Melanie Siegenthaler (21) hat während ihrer dreijährigen KV-Lehre auf dem Betreibungsamt in Burgdorf so einiges erlebt. Unter anderem auch, wie sie mit Menschen in schwierigen Lebenssituationen umgeht, welche Möglichkeiten sie ihnen aufzeigen kann und dass sie sich zuweilen abgrenzen muss. 

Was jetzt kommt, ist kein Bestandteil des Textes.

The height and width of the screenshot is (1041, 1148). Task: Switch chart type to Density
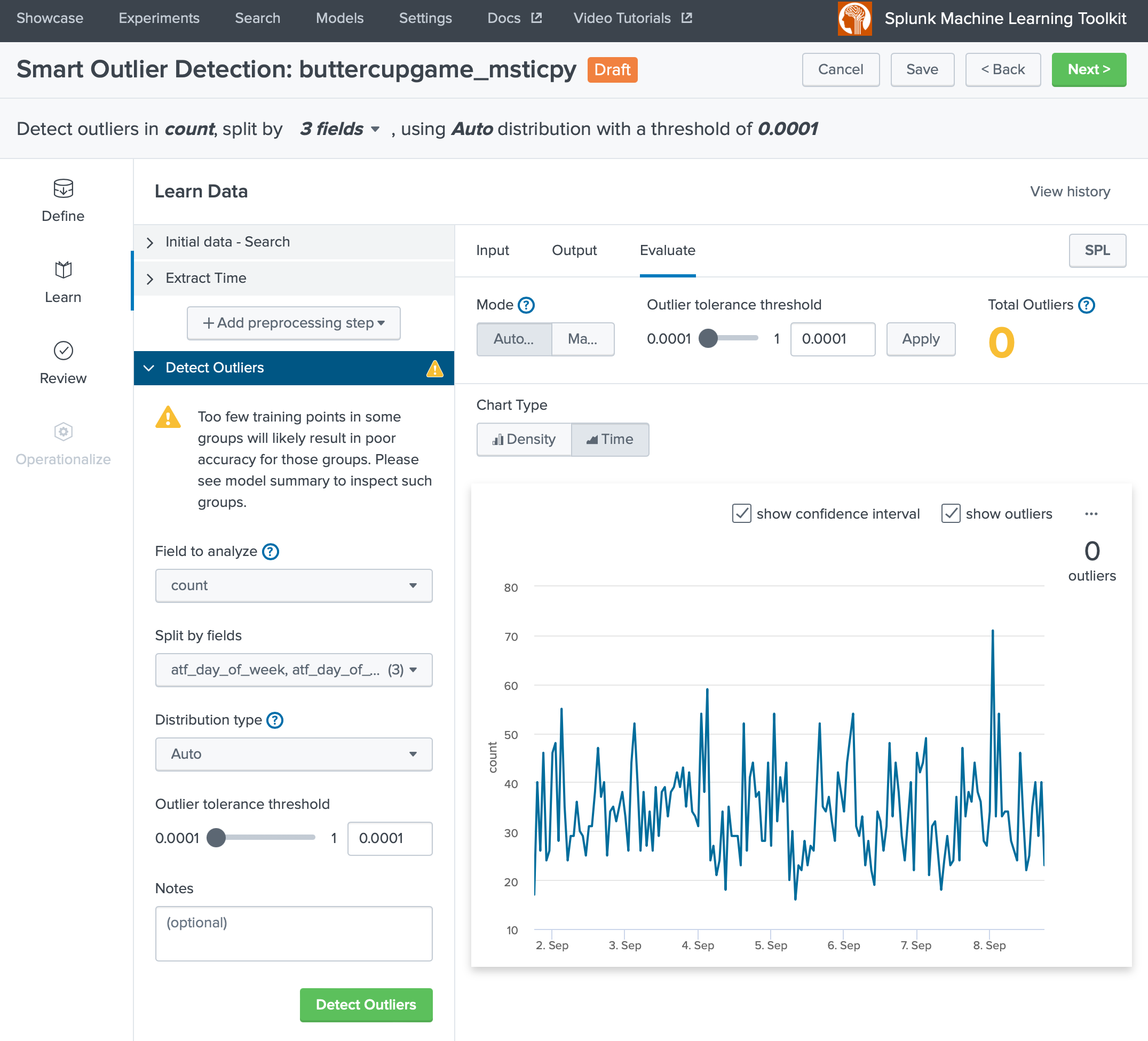pos(524,439)
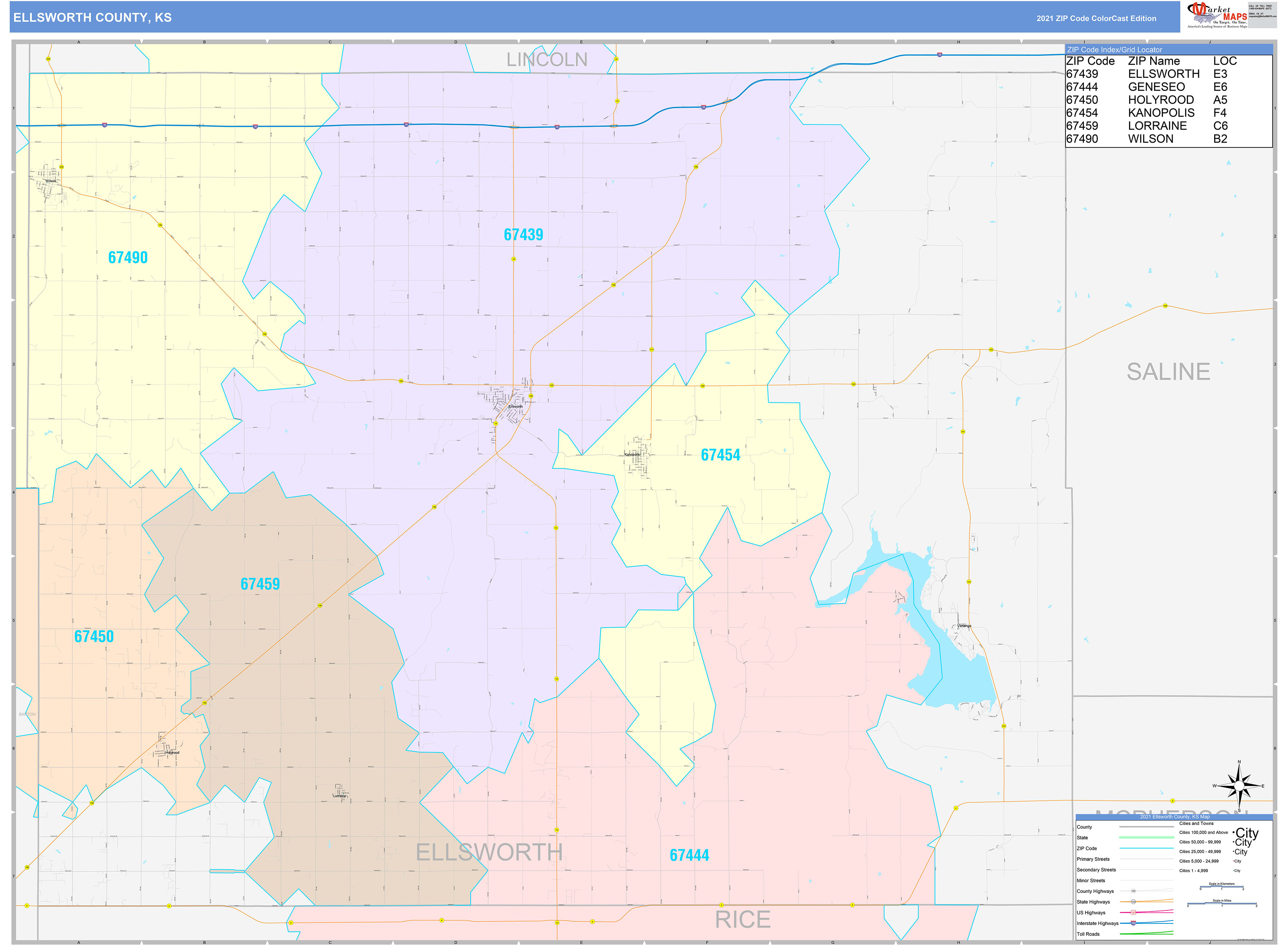Click the Interstate Highways shield in the legend
Image resolution: width=1288 pixels, height=946 pixels.
1133,923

«Morgens um 7 Uhr bin ich noch im Zug. Mein Arbeitsweg dauert 45 Minuten. Ich wohne in Schwarzhäusern, das ist in der Nähe von Langenthal, und fahre nach Burgdorf, wo ich diesen Sommer beim Betreibungsamt meine dreijährige KV-Lehre abgeschlossen habe und ab September eine Festanstellung haben werde. Am Morgen laufe ich vom Bahnhof zum Verwaltungszentrum Neumatt, kaufe mir unterwegs noch ein Gipfeli, spätestens um 8 Uhr bin ich schon voll am Arbeiten.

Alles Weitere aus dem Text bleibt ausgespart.